For however long, artist in communities created better art. There was a lot of cross-polination going on with ideas, problems, aesthetics, politics. I have worried I was not recieving that ideal stimulation. But like the earlier problem, when in NYC, I rarely was challenged or pushed. Well actually, I did, but a lot in college and also working on specific challenging projects. But there was no community I joined that got my creativity going. Maybe it was just me.
At times, Kelly will apologize for “dragging” me out of NYC. I will explain to her that this was my choice and I have never been as productive like I am now. And this is God’s honest truth. I got projects up the wazoo. I have never felt so creative. The city was seriously seducing me every time out. I could never get anything done. I watched so many more movies, I was exposed to so much more art, so much more life. But it was too much. I am addicted to seeing. I could watch anything, really. But I wasn’t creating anything. So the move was great for me!

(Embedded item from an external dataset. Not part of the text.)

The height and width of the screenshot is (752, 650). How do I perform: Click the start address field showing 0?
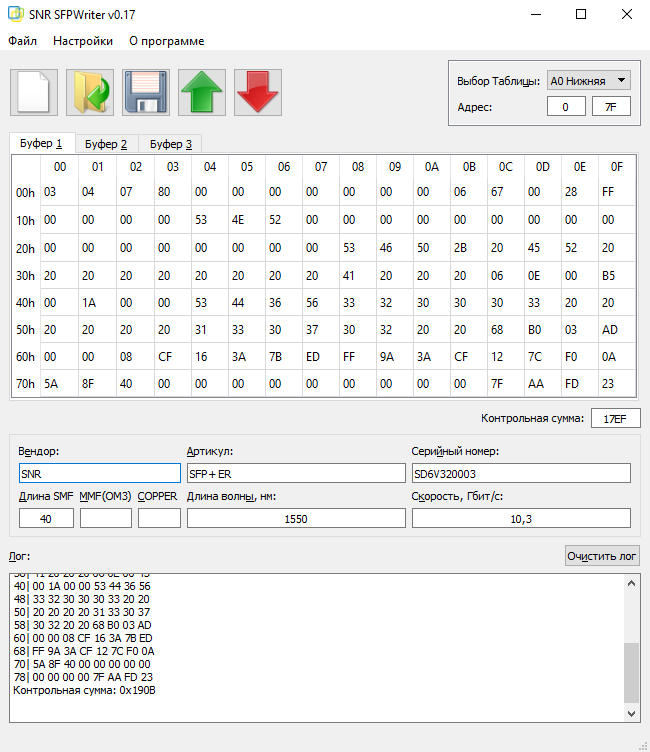click(566, 107)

More than that, we are at a point where silence is more important than communication. Where distance is better than proximity. I could be wrong. But it feels so. Because we are bombarded with communication. There is no art that is outside of the online world. There is no idea that is outside of the online world. Which means most of the important stimulations are available to me. I said most because the biggest stimulant is a person-to-person conversation. And in many ways my wife has been that for me. Maybe not all but a lot of what I need. Every idea, every thought – there is always Kelly to bounce it of. I could have never imagined how useful it was to have someone so close to you and knowing your work inside out. My work relationship with my wife has been the most fruitful of stimulations. No ego, same sides, same ambition. She wants what I want as much as I do. A two person community in a sea of over-stimulation.